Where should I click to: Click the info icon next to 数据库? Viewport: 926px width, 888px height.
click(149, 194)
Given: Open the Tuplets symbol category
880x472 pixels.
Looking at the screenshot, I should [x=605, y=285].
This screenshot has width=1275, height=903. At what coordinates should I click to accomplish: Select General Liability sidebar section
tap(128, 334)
---
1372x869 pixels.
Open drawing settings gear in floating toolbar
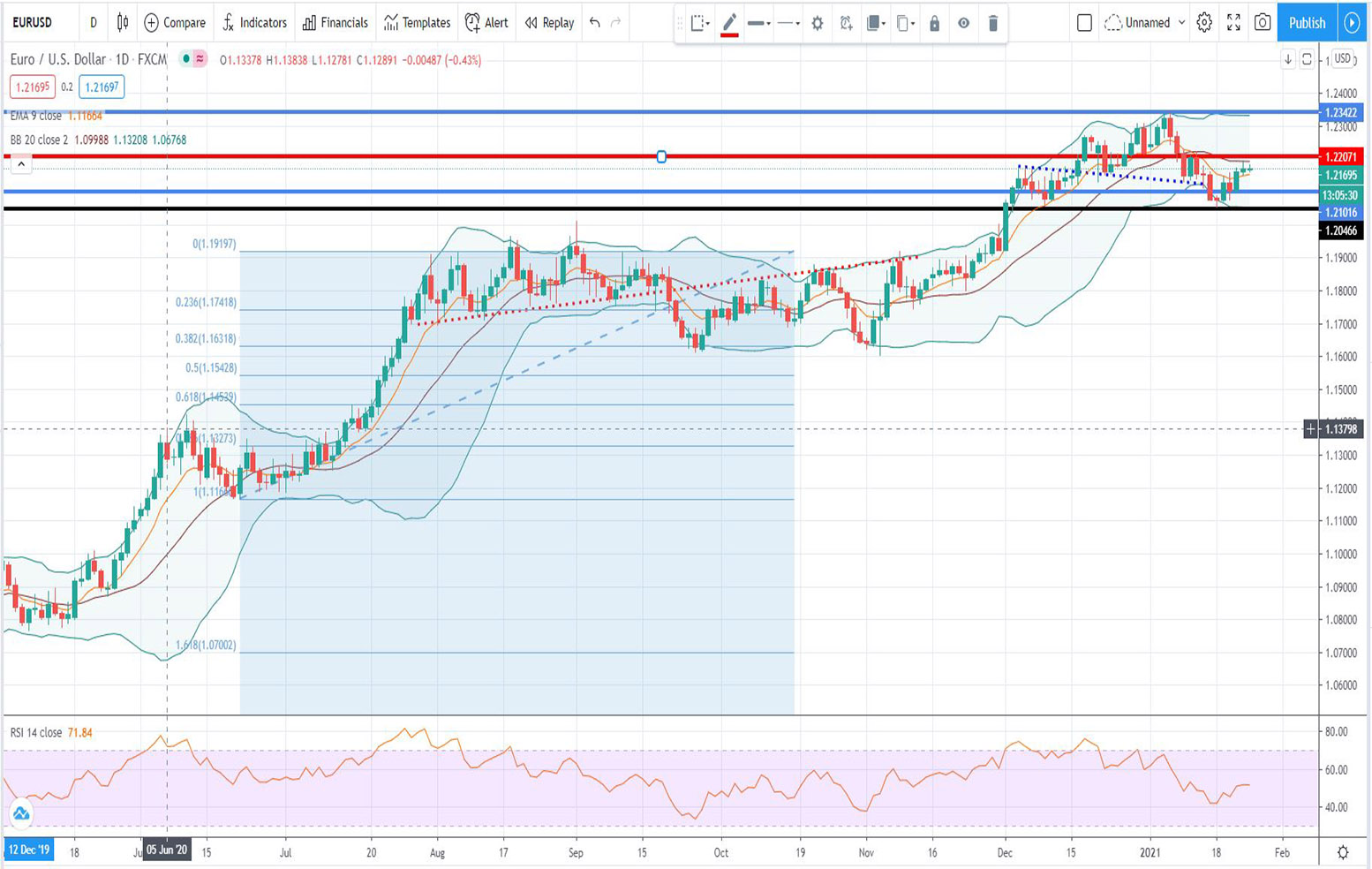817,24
* * *
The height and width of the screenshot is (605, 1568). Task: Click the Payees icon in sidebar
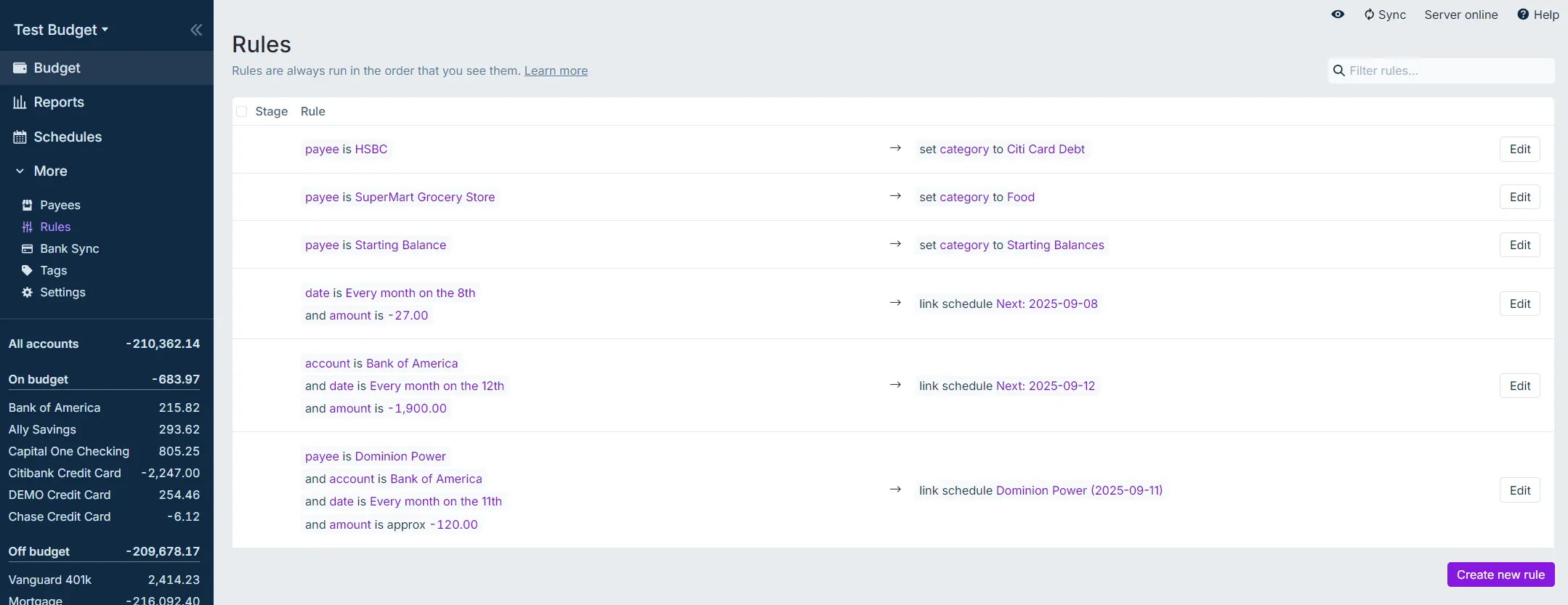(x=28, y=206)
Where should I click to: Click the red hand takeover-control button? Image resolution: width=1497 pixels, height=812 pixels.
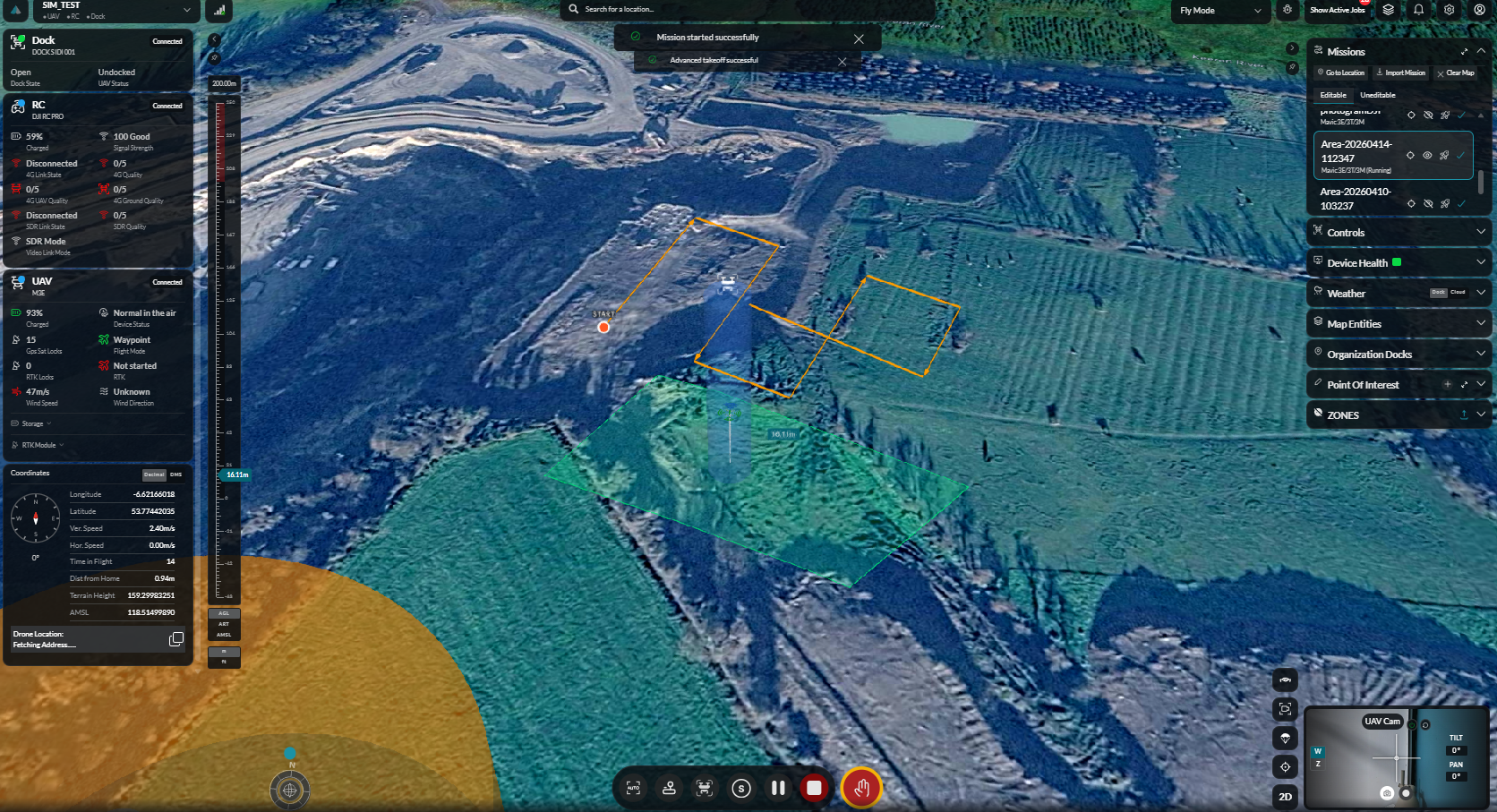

[What to work on]: Word for word, write out the lines above running from the one with "The height and" up to and including the one with "Where should I click to: Click the red". Drop any picture.

[Output for this task]:
The height and width of the screenshot is (605, 1568). Task: Click the Payees icon in sidebar
(x=28, y=206)
Where should I click to: Click the red hand takeover-control button? Image resolution: width=1497 pixels, height=812 pixels.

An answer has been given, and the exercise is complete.